Poprzednia odsłona – Killing Floor 2 – pięknie się rozrosła. Oferuje masę map, trybów, broni oraz grywalnych postaci z unikalnymi umiejętnościami. Mała, ale aktywna społeczność sprawia, że produkcja jest nieustannie żywa, także dzięki satysfakcjonującemu modelowi walki oraz możliwości błyskawicznego wskoczenia do rozgrywki.
Killing Floor 3 dowozi lepszą grafikę, ale wszystko inne jest tu odczuwalnie gorsze, mniejsze, nudniejsze.


KF3 przenosi serię do mrocznej przyszłości, co ma przełożenie na projekty przeciwników oraz lokacje. Problem polega na tym, że otoczka horroru sci-fi sprawia, iż Killing Floor traci swoją wyrazistość. Zamiast tego wygląda jak kolejna kopia Dead Space. Znacie te klimaty: korytarze skąpane w czerwonych LED-ach, generatory rzucające niebieskie łańcuchy wyładowań, białe placówki badawcze ze szkarłatnymi plamami krwi.
Mapy są do siebie bliźniaczo podobne. Brakuje im charakteru. Laboratorium, fabryka czy wieżowiec, wszystko wydaje się zlewać w jedną całość. Podobnie jest z monstrami (Zedy). Czy to mięso armatnie, czy bossy z którymi walczy się w ostatniej fazie, projekty wrogów cierpią na niedobór kreatywnego geniuszu. Szybko zacząłem tęsknić za lasami, farmami oraz zamczyskami z poprzedniego Killing Floora, a także za tamtejszym bestiariuszem.
Problemem Killing Floor 3 jest zmiana podejścia do rozgrywki.

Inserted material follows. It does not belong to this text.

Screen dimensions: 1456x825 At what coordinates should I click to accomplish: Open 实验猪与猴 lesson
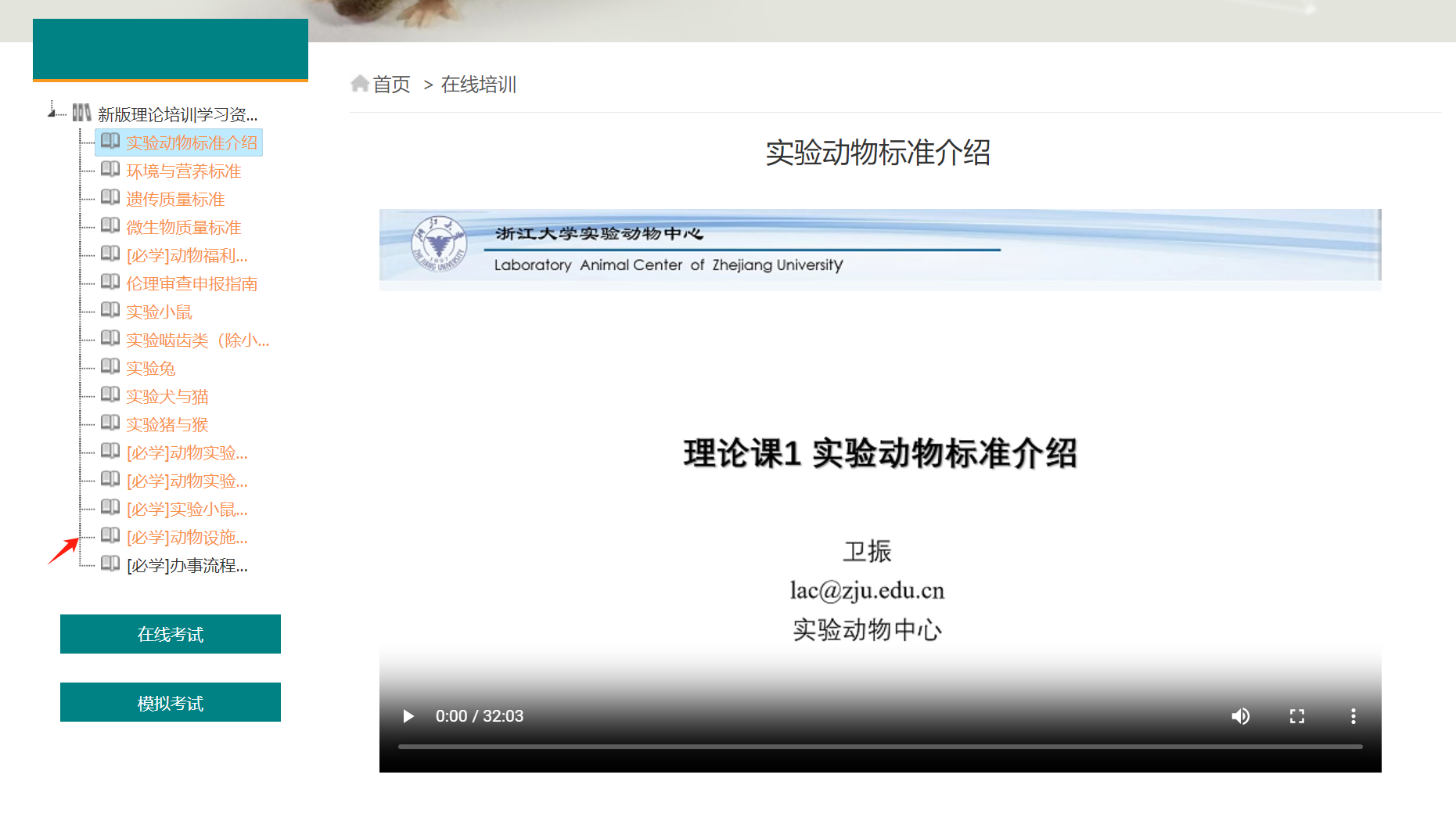(167, 425)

Baza wypadowa to nietrafiona decyzja. Nie tego chcieli gracze.
Gigantyczną zaletą starszego KF2 jest możliwość natychmiastowego wskoczenia do rozgrywki. Wybieramy tryb, wybieramy mapę i jazda. W KF3 zamiast tego mamy bazę wypadową, z pulpitami odpowiedzialnymi za poszczególne aspekty rozgrywki. Jest nawet maszyna latająca, do której musimy wsiąść przed wyruszeniem na pole bitwy. Ktoś tutaj za dużo grał w Call of Duty Warzone albo PUBG Mobile.


Dobra wiadomość jest taka, że eksplorację bazy można pominąć, wywołując menu pozwalające korzystać ze skrótów. Zła polega na tym, że ekipa KF3 włożyła sporo pracy w element, którego fani nie chcieli, nie potrzebują i rozmija się on kompletnie ze specyfiką serii. Rozumiem, twórcy chcą próbować czegoś nowego. Jednak nie rozumiem, dlaczego pożyczają pomysły od serii, które fani KF omijają szerokim łukiem, jak PUBG Mobile.
Wszystko to byłoby do przełknięcia, gdyby tylko Killing Floor 3 dawał masę frajdy podczas rozgrywki. Niestety, tak nie jest.
W porównaniu do modelu walki z KF2, KF3 notuje duży regres. Strzelanie z giwer nie daje tyle frajdy, zasadzanie headshotów bawi mniej, a przeciwnicy irytują w ten zły, zachęcający do odejścia sprzed ekranu sposób. Po godzinie z Killing Floor 3 wróciłem do poprzedniej odsłony i od razu poczułem ulgę. Niczego sobie nie uroiłem, gameplay w Killing Floor 2 jest po prostu lepszy.
Biorąc pod uwagę więcej map, postaci oraz broni w poprzedniej odsłonie, KF3 nie ma na ten moment niczego, co zachęcałoby mnie do przejścia. Przeciwnie: Killing Floor 3 to na ten moment najlepsza reklama poprzedniej odsłony, umożliwiająca lepsze jej docenienie. Po prostu nie mam ochoty odpalać KF3. Nie bawię się dobrze, rozgrywka jest powtarzalna, grywalnych postaci jak na lekarstwo, a odblokowywane przedmioty kosmetyczne nudne jak flaki z olejem.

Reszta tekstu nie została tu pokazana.